(Beginning of Provided material)

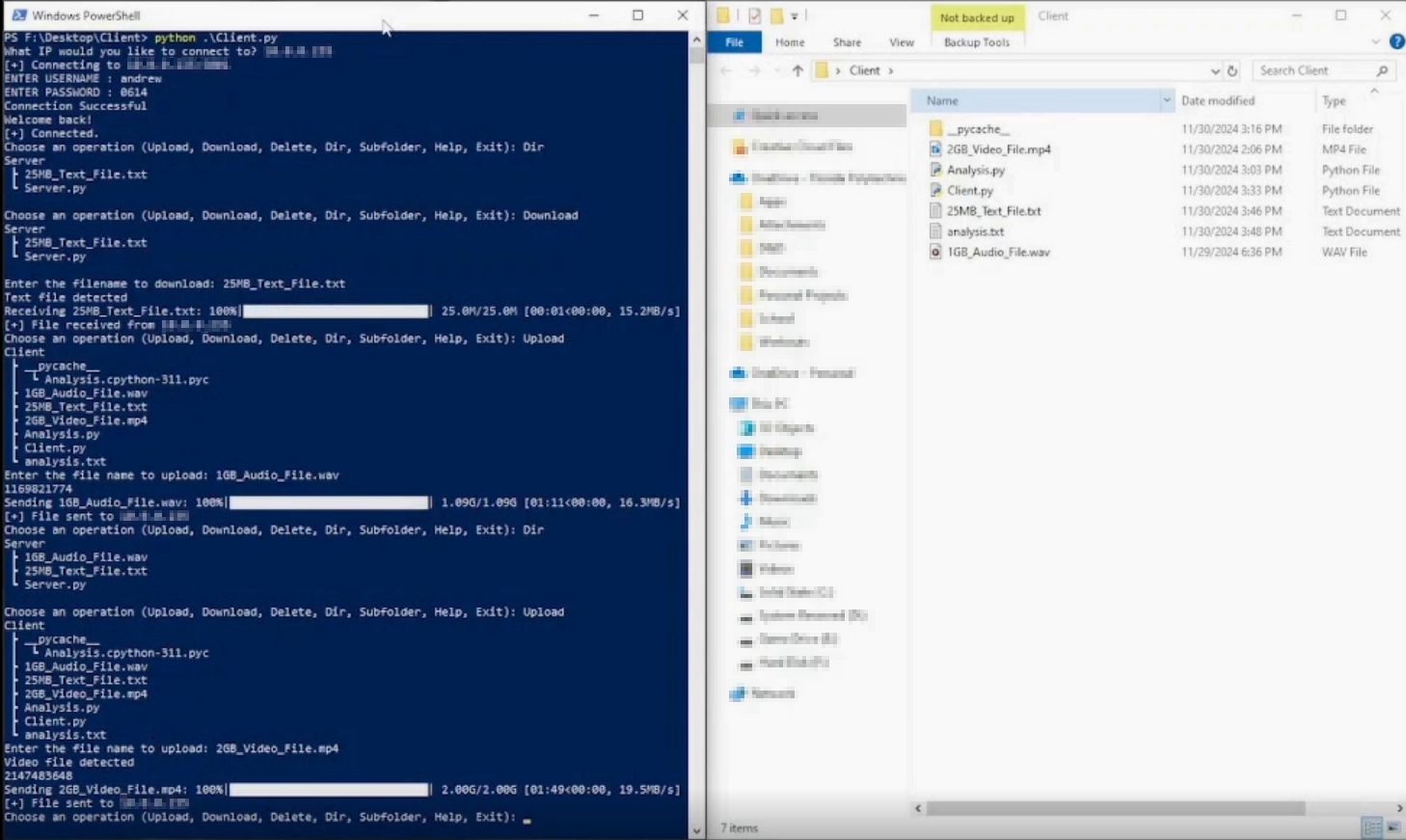The width and height of the screenshot is (1406, 840).
Task: Refresh the Client folder view
Action: coord(1233,69)
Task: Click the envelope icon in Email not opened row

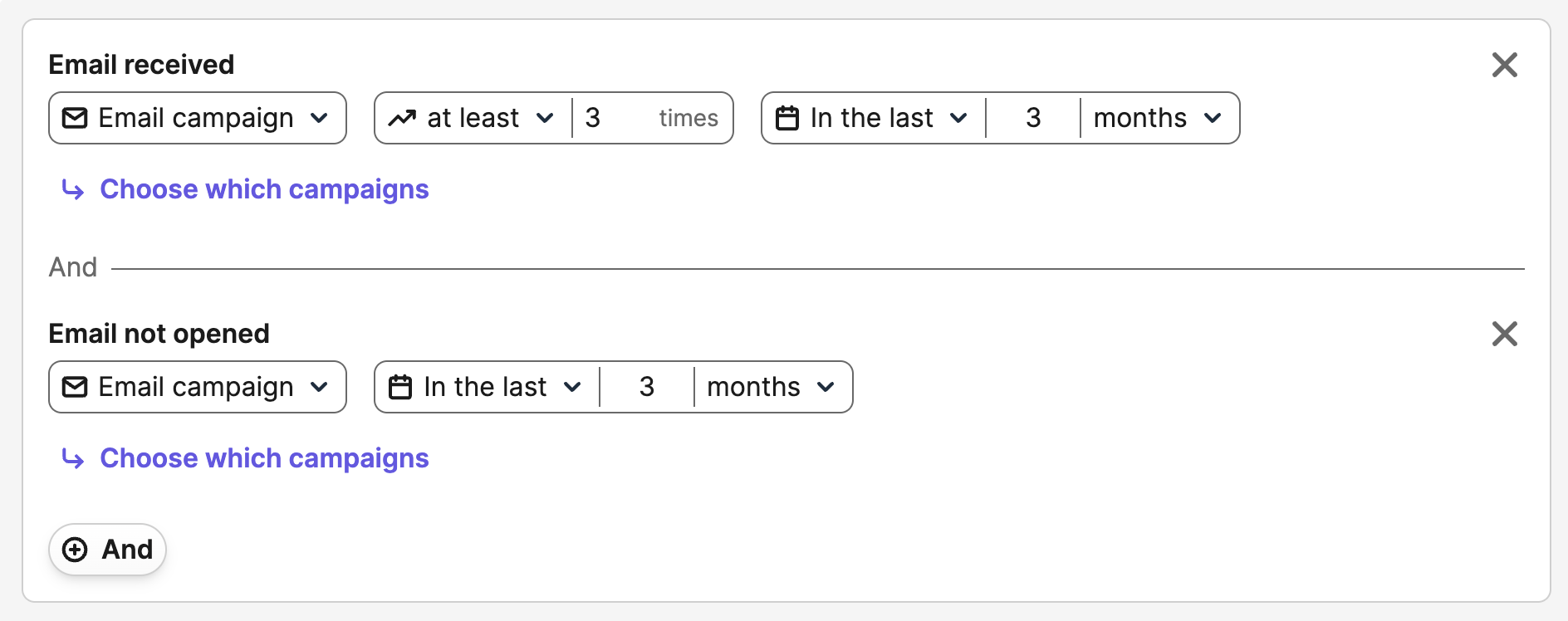Action: (75, 387)
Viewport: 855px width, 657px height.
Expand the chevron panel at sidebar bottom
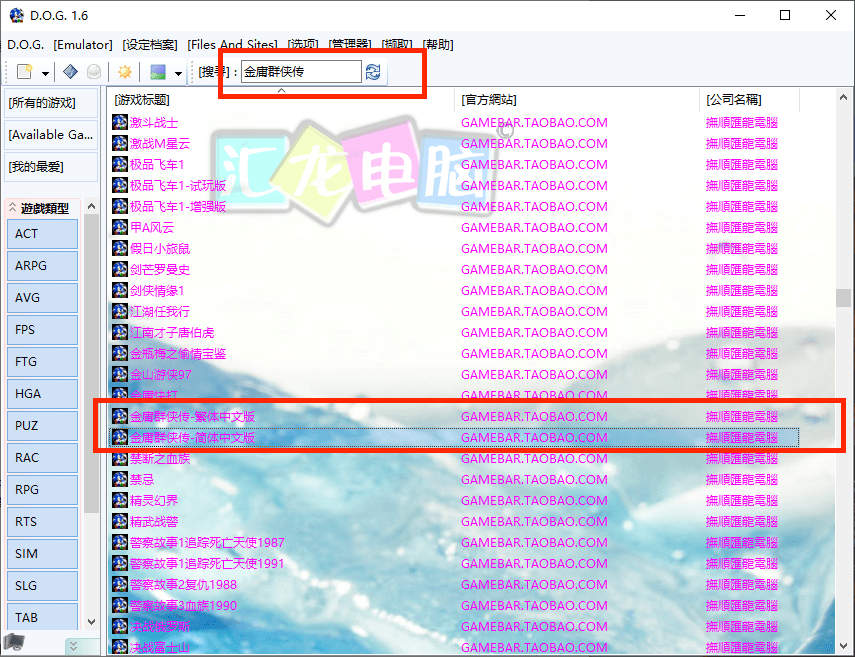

(End of Provided material)

* **What you should do**
Please copy only the lines from the one that contains "Task: Click the" through the last line of the records, exactly, and keep every picture out of the copy.

* **Task output**
Task: Click the envelope icon in Email not opened row

Action: (75, 387)
Viewport: 855px width, 657px height.
Expand the chevron panel at sidebar bottom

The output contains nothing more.